TheAgenticAI · Syedumer-97 · Dec 19, 2025
diff --git a/cortex_on/TRACING_IMPLEMENTATION.md b/cortex_on/TRACING_IMPLEMENTATION.md
@@ -0,0 +1,225 @@
+# CortexON Tracing System Implementation
+
+## Overview
+
+Successfully implemented a lightweight execution tracing and structured logging system for the CortexON multi-agent workflow system.

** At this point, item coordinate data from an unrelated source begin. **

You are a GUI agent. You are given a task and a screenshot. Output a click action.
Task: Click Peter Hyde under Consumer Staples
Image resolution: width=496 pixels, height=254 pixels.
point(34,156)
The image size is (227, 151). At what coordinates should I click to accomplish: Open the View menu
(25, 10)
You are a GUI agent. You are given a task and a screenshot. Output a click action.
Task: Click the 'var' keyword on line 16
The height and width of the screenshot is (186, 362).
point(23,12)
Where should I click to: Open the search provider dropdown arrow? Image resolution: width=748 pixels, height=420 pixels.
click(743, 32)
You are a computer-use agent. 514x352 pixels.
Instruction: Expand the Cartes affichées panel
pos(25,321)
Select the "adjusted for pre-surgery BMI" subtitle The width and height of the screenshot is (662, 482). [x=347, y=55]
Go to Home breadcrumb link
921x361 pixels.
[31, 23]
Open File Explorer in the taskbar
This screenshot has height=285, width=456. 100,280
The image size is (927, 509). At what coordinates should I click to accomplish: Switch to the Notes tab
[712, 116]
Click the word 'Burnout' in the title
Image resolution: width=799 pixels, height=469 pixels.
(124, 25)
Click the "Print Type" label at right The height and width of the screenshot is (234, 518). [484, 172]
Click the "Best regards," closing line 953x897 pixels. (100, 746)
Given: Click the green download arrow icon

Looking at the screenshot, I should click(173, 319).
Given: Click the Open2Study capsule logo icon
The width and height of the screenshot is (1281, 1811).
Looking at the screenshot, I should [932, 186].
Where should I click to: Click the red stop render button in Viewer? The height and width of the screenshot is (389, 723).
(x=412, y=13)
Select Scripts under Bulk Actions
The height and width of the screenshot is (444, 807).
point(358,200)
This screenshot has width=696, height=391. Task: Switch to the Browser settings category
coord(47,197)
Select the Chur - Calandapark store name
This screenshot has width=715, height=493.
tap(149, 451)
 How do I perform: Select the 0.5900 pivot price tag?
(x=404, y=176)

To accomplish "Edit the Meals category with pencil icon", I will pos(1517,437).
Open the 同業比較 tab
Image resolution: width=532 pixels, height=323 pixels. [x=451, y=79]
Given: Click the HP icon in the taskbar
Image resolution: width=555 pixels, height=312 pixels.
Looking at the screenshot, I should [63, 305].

The implementation meets all specified requirements and integrates cleanly with the existing FastAPI + PydanticAI architecture.
+
+## ✅ Requirements Met
+
+### 1. Unique Request Tracking
+- ✅ Every user request generates a unique `run_id` via FastAPI middleware
+- ✅ `run_id` is propagated across all async boundaries using `contextvars`
+- ✅ `X-Run-ID` header is automatically added to HTTP responses
+
+### 2. Step-Level Tracing  
+- ✅ Every agent action/tool execution generates a unique `step_id`
+- ✅ Step lifecycle managed via helper functions and context managers
+- ✅ Automatic step start/end with success/error tracking
+
+### 3. Structured Logging
+- ✅ JSON-friendly structured logs with automatic trace metadata injection
+- ✅ Logs include `run_id`, `step_id`, `agent_name`, `tool_name`
+- ✅ Compatible with Pydantic Logfire
+- ✅ Graceful fallback when Logfire is not available
+
+### 4. Async-Safe Context Propagation
+- ✅ Uses `contextvars.ContextVar` for proper async context propagation
+- ✅ Context automatically propagates across async function calls
+- ✅ No context leakage between concurrent requests
+
+### 5. Clean Integration
+- ✅ Integrates with existing FastAPI + PydanticAI code
+- ✅ No breaking changes to existing APIs
+- ✅ Minimal code changes required for integration
+
+### 6. Configuration & Performance
+- ✅ Environment-based configuration (`TRACING_ENABLED`, `LOG_FORMAT`)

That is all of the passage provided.